Mendadak senyum yang mengembang di bibir Gina sirna, padahal ia sudah menyiapkan diri dengan membeli pakaian baru kemarin untuk ia pakai bertemu dengan Marcus. Tapi ternyata Rose tak ingin dirinya mengantarkan bekal makan siang untuk Marcus.
“Aku pergi dulu !” Rose kemudian keluar dari rumahnya dan masuk ke dalam mobil dimana sopir sudah menunggunya.
Gina mengepalkan kedua tangannya, kesal tentu saja Gina tengah merasakan kekesalan dalam hatinya karena tak dapat bertemu dengan Marcus.
Sepanjang perjalanan Rose menatap jalanan lewat jendela, lalu ia mengalihkan tatapannya pada cctv mobil yang tengah aktif.
“Bisakah kau mengambil memori cardnya ?” Rose seolah menginginkan memori card mobil tersebut karena biasanya memang satu bulan sekali Rose akan mengeceknya namun ini sudah hampir dua bulan ia tak mengecek cctv mobil tersebut.
“Baik Nyonya.” Jawab sopir tersebut pada majikannya.

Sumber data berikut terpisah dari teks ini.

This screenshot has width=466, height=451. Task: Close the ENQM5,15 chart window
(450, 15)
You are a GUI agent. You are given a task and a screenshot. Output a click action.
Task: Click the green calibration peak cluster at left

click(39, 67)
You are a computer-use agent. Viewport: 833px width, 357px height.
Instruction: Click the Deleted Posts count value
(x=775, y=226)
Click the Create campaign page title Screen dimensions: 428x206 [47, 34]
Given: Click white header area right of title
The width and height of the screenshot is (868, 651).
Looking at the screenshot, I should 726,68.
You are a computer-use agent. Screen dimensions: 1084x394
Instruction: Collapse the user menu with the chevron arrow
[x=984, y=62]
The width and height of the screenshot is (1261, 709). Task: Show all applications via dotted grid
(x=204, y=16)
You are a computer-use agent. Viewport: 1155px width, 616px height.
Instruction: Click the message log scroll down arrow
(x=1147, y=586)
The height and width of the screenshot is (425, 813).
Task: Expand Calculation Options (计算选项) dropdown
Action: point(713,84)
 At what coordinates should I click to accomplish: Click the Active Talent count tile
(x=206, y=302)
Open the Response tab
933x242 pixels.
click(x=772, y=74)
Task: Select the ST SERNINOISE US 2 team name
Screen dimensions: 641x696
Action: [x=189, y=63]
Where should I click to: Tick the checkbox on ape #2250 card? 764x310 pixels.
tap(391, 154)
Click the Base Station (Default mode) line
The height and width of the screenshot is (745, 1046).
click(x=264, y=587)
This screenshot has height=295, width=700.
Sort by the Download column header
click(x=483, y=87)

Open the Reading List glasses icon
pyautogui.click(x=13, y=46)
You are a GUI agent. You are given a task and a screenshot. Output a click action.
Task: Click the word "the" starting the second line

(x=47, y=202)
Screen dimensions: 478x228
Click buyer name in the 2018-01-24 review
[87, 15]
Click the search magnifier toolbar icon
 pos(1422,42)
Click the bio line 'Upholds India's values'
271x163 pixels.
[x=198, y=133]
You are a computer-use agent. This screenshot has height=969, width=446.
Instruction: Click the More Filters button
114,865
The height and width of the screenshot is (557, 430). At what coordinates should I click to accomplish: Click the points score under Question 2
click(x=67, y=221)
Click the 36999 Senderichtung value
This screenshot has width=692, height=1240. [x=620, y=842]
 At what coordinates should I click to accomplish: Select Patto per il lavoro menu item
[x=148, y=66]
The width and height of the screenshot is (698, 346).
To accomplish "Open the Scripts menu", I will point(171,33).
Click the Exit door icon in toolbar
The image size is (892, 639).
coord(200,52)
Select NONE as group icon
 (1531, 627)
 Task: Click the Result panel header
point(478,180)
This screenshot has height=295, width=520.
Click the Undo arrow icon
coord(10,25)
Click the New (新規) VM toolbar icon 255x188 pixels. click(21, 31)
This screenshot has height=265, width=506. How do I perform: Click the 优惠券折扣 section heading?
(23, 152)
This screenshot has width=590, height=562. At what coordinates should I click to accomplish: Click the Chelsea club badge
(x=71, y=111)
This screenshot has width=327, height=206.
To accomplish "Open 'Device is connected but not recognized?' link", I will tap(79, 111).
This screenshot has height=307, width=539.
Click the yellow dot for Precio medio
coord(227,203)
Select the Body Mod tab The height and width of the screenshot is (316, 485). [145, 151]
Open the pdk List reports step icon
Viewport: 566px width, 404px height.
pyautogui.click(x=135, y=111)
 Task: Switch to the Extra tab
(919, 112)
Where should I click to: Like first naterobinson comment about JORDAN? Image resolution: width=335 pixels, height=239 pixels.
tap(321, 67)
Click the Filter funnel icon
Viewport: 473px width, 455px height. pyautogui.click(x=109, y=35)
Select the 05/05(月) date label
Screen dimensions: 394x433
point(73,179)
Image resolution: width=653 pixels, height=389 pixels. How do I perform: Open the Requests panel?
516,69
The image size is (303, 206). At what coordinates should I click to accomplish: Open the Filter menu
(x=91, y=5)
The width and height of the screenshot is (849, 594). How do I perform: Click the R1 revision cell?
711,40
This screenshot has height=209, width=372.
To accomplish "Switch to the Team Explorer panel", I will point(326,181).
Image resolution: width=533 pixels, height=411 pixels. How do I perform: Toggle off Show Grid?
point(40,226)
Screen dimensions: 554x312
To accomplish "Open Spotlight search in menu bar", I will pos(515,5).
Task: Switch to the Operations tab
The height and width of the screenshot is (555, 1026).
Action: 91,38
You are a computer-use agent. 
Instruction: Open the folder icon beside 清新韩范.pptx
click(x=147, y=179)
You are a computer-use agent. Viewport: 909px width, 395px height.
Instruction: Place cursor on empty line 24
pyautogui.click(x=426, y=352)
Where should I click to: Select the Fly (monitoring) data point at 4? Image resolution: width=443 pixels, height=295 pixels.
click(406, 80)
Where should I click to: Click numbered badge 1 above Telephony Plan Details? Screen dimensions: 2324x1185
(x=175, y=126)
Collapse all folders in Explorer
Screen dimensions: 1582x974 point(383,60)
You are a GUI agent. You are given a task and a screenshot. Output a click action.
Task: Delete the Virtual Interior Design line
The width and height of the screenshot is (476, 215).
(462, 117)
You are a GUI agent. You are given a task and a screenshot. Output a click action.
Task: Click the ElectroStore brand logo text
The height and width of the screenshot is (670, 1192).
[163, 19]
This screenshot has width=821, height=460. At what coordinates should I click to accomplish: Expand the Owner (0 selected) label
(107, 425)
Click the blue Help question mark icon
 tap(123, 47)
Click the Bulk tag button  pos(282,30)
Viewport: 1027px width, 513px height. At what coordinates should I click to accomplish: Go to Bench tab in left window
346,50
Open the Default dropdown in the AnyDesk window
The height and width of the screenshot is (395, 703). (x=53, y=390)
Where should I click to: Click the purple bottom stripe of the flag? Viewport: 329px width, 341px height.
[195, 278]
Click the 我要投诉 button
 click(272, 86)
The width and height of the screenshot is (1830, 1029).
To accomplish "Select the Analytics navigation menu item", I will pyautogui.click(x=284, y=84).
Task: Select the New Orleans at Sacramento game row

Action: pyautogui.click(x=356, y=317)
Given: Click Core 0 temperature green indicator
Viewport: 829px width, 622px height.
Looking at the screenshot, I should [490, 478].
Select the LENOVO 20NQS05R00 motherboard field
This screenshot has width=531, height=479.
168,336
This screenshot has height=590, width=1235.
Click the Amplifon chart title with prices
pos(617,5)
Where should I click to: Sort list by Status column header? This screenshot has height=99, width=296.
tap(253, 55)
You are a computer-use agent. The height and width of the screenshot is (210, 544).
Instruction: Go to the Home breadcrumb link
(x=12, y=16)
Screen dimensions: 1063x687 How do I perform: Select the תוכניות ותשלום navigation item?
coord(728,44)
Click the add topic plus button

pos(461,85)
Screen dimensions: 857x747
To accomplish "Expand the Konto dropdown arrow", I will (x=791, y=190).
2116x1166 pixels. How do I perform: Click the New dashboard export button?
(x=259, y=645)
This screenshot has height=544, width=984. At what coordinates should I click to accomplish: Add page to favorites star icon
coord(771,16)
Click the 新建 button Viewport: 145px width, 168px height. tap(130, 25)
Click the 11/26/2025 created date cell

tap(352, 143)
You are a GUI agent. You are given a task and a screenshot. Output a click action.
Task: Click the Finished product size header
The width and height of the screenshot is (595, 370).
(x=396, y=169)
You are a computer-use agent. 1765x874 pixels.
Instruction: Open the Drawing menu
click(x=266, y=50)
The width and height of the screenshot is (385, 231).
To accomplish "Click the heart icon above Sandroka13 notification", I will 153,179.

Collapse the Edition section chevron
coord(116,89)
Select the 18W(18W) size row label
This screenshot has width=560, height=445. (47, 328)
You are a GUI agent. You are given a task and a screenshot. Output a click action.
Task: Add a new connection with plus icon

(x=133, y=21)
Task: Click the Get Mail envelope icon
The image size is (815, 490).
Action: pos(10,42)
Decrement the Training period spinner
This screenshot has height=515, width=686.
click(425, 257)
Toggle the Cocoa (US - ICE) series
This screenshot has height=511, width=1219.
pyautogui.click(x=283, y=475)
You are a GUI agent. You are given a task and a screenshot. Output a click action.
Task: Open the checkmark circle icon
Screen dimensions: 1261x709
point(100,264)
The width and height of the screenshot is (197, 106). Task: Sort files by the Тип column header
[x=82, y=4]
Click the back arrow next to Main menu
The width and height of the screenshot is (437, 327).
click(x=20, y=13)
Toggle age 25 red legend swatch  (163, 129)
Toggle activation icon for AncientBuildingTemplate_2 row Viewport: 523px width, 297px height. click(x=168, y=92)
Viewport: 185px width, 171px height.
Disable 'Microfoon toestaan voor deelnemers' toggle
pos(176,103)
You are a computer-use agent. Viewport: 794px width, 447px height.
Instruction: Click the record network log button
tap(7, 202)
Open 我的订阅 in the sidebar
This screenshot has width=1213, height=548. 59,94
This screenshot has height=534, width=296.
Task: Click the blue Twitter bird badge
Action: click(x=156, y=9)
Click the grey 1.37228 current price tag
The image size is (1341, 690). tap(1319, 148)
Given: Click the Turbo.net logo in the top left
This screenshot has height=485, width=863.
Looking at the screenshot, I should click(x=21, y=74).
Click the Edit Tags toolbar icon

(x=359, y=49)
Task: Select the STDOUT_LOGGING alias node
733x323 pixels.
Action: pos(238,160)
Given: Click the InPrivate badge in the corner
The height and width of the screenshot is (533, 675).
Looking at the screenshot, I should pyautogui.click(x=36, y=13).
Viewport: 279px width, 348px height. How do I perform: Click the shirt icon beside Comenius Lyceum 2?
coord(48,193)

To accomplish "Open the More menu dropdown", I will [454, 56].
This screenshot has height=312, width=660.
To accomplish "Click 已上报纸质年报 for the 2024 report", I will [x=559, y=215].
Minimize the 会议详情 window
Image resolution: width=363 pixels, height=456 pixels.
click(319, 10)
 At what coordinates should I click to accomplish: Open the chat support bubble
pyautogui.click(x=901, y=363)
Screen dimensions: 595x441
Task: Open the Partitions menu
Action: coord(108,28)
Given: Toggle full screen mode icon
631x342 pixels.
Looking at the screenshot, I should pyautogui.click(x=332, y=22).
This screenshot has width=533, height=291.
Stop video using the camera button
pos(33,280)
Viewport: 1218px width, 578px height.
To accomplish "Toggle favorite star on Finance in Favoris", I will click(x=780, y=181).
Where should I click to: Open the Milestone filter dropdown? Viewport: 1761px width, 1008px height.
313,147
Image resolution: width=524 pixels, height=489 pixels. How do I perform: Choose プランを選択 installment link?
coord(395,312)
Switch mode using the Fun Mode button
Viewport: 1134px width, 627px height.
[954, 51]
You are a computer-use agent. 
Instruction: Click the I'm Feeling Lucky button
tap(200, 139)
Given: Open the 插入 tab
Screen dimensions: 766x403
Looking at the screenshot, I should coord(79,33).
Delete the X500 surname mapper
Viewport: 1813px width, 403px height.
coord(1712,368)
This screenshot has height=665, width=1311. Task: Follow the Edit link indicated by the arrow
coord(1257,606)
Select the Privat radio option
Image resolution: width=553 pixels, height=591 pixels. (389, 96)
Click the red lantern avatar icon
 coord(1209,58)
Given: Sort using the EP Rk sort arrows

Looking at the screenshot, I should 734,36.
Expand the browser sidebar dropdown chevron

Setelah Rose mendapatkan memori card tersebut ia menyambungkannya lewat ponselnya awalnya Rose melihat sepintas video dengan biasa-biasa saja, namun ketika ia melihat Gina masuk ke dalam mobil matanya menyipit kala melihat Gina membawa dua paperbag.
“Apa yang dia lakukan ?” ucap Rose seorang diri.
“Ada apa nyonya ?” tanya sopir tersebut karena mendengar suara majikannya.
Rose kemudian menatap sopirnya lewat kaca mobil depan, karena selama ia menyuruh Gina mengantarkan bekal makan siang suaminya hanya sopirnya yang membawanya pergi ke rumah sakit.
“Apa yang di lakukan Gina di mobil belakangan ini ?” tanya Rose langsung pada intinya.
“Gina ? Ah…dia selalu memberikan saya makan siang, Nyonya.” Jawab sopir tersebut apa adanya.
“Makan siang ?” tanya Rose lagi.
“Iya Nyonya, makanannya sangat enak. Apalagi kemarin menunya udang asam manis itu enak sekali.” Jawab Sopir itu tanpa ada yang ditutup-tutupi.
“Hah..!” Rose terdiam jelas saja kemarin ia memasakkan menu udang untuk suaminya, ternyata Gina tak memberikan bekal siang tersebut untuk suaminya.
Rose kalut dengan perasaannya, dan pikirannya sendiri. Ia kemudian teringat akan ucapan kedua sahabatnya yang mengatakan tentang sifat Gina.
‘Tapi kau harus berhati-hati, karena Gina sangat manipulative !’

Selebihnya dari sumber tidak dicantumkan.